TASK STATEMENT
Could you repeat, word for word, every line from the one containing "Given: Click the Город column header" through the final line of the records below, and nothing else?

Extracted records
───
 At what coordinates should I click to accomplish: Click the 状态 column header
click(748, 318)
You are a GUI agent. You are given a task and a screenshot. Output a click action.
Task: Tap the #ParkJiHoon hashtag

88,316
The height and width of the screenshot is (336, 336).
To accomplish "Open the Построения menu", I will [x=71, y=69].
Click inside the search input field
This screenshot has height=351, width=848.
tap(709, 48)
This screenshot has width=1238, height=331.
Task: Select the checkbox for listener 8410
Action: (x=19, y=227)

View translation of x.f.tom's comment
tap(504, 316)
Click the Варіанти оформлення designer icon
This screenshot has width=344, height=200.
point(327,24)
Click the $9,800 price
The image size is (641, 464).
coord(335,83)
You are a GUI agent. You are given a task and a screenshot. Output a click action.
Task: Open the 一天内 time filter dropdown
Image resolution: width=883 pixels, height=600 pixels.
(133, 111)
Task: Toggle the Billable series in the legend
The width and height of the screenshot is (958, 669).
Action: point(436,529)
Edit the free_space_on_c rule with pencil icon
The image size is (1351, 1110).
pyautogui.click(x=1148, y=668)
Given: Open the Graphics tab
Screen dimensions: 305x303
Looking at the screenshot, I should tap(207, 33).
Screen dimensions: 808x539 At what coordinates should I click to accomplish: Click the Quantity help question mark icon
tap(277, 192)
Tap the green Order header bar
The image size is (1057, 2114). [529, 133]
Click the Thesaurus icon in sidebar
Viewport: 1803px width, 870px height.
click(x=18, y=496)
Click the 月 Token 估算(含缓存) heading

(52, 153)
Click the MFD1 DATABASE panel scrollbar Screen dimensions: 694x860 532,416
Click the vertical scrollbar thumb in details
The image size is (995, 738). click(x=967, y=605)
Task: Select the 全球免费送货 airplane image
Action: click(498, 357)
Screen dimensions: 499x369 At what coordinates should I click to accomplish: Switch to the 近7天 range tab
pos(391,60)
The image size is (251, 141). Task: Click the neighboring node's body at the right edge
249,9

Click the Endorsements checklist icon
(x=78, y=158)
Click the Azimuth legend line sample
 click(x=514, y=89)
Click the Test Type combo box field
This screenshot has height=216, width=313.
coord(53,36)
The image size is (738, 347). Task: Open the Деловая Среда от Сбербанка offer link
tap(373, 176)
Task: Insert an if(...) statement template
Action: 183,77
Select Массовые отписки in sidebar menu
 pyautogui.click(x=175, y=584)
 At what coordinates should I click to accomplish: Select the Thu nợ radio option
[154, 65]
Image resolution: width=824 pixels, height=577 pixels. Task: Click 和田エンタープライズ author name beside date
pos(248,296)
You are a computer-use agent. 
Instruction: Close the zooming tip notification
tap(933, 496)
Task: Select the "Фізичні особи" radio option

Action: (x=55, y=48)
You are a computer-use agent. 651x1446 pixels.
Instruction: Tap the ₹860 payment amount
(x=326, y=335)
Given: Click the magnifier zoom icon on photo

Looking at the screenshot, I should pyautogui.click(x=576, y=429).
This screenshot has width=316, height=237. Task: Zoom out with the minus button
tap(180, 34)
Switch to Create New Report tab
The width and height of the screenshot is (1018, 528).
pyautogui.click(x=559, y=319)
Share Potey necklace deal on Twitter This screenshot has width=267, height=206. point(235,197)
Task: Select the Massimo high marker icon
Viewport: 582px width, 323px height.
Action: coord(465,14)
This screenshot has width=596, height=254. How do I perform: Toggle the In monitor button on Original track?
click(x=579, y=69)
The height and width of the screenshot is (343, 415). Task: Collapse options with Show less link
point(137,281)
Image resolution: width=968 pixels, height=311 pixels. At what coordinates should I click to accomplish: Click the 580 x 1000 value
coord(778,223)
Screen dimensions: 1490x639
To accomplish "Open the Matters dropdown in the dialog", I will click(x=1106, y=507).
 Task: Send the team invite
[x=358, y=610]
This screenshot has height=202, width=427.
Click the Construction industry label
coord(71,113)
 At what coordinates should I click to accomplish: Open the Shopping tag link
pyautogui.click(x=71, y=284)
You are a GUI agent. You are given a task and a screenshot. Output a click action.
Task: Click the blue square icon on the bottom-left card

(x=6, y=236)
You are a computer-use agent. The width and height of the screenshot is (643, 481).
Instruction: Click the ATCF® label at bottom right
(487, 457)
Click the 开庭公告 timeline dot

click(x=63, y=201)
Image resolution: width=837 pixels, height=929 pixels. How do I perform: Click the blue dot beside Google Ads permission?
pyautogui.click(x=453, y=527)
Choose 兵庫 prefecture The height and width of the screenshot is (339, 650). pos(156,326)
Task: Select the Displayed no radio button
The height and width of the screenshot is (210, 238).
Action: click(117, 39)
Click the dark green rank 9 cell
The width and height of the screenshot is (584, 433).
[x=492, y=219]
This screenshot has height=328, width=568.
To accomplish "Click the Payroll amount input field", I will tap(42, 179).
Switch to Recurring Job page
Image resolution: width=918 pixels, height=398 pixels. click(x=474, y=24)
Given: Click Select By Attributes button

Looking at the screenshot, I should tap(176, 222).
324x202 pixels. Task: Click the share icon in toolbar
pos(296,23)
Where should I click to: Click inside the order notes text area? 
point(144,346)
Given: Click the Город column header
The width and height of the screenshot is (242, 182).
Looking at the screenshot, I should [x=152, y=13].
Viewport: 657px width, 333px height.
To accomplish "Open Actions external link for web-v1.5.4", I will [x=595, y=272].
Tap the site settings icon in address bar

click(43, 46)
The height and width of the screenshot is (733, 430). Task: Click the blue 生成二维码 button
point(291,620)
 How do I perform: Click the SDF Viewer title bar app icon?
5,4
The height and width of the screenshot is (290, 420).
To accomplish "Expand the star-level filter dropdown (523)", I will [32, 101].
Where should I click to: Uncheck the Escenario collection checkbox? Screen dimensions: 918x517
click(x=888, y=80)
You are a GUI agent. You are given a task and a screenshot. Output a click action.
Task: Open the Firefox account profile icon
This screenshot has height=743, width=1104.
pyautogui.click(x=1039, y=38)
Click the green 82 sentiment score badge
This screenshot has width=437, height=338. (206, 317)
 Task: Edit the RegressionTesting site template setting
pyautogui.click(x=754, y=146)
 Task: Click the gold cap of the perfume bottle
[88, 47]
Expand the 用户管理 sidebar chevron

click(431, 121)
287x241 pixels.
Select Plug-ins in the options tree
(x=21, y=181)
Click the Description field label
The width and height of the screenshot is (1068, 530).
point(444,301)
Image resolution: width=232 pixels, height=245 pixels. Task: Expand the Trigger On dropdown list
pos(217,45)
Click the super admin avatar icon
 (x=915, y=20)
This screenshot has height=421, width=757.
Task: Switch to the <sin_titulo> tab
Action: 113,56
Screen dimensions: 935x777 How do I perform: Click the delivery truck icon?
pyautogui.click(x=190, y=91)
───
RESPONSE AREA
Given: Click the Город column header
The width and height of the screenshot is (242, 182).
Looking at the screenshot, I should [x=152, y=13].
Viewport: 657px width, 333px height.
To accomplish "Open Actions external link for web-v1.5.4", I will [x=595, y=272].
Tap the site settings icon in address bar

click(43, 46)
The height and width of the screenshot is (733, 430). Task: Click the blue 生成二维码 button
point(291,620)
 How do I perform: Click the SDF Viewer title bar app icon?
5,4
The height and width of the screenshot is (290, 420).
To accomplish "Expand the star-level filter dropdown (523)", I will [32, 101].
Where should I click to: Uncheck the Escenario collection checkbox? Screen dimensions: 918x517
click(x=888, y=80)
You are a GUI agent. You are given a task and a screenshot. Output a click action.
Task: Open the Firefox account profile icon
This screenshot has height=743, width=1104.
pyautogui.click(x=1039, y=38)
Click the green 82 sentiment score badge
This screenshot has width=437, height=338. (206, 317)
 Task: Edit the RegressionTesting site template setting
pyautogui.click(x=754, y=146)
 Task: Click the gold cap of the perfume bottle
[88, 47]
Expand the 用户管理 sidebar chevron

click(431, 121)
287x241 pixels.
Select Plug-ins in the options tree
(x=21, y=181)
Click the Description field label
The width and height of the screenshot is (1068, 530).
point(444,301)
Image resolution: width=232 pixels, height=245 pixels. Task: Expand the Trigger On dropdown list
pos(217,45)
Click the super admin avatar icon
 (x=915, y=20)
This screenshot has height=421, width=757.
Task: Switch to the <sin_titulo> tab
Action: 113,56
Screen dimensions: 935x777 How do I perform: Click the delivery truck icon?
pyautogui.click(x=190, y=91)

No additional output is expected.